#### Exercise description:
Pictures excluded, copy all of the data below exactly.

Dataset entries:

==*==

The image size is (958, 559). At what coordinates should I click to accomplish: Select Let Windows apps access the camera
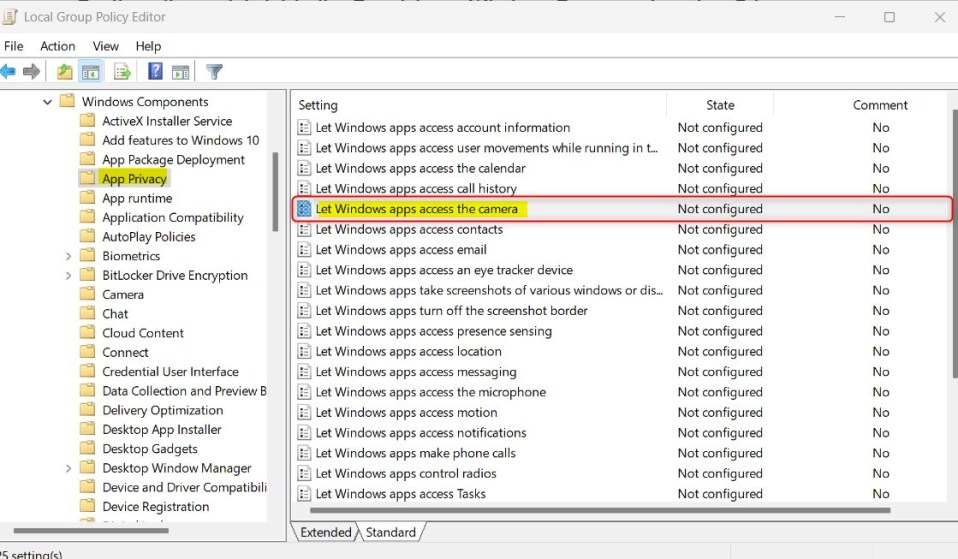pos(417,209)
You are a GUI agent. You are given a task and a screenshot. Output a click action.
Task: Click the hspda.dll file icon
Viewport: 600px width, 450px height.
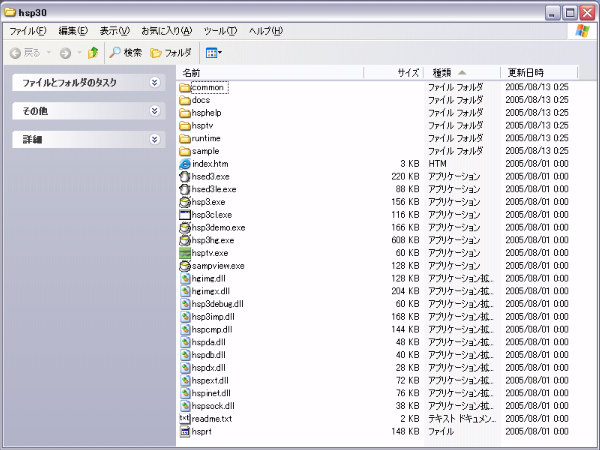click(x=184, y=342)
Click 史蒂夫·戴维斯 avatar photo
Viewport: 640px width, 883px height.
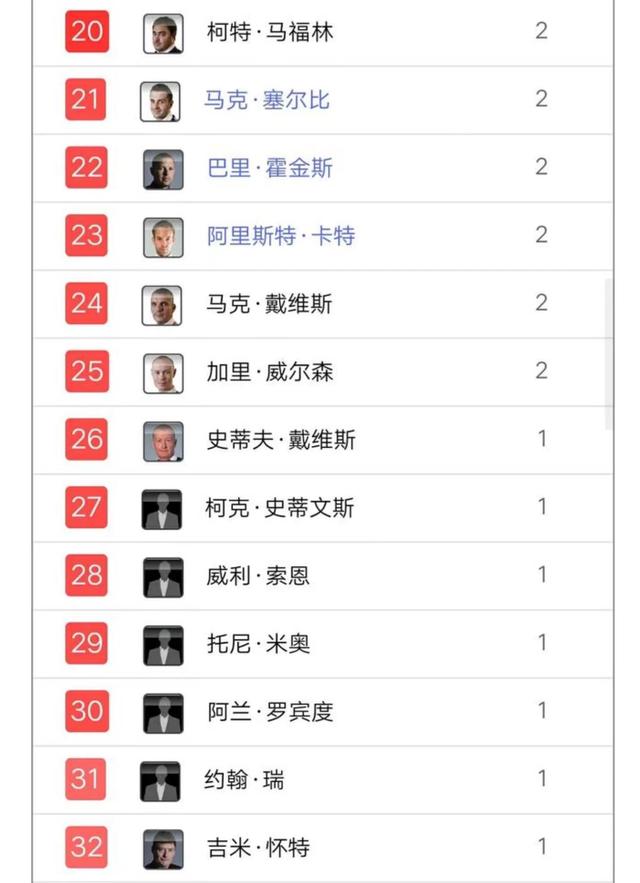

==*==

#### Exercise output:
The image size is (958, 559). At what coordinates should I click to accomplish: Select Let Windows apps access the camera
pos(417,209)
You are a GUI agent. You are given a task and a screenshot. Output a click action.
Task: Click the hspda.dll file icon
Viewport: 600px width, 450px height.
click(x=184, y=342)
Click 史蒂夫·戴维斯 avatar photo
Viewport: 640px width, 883px height.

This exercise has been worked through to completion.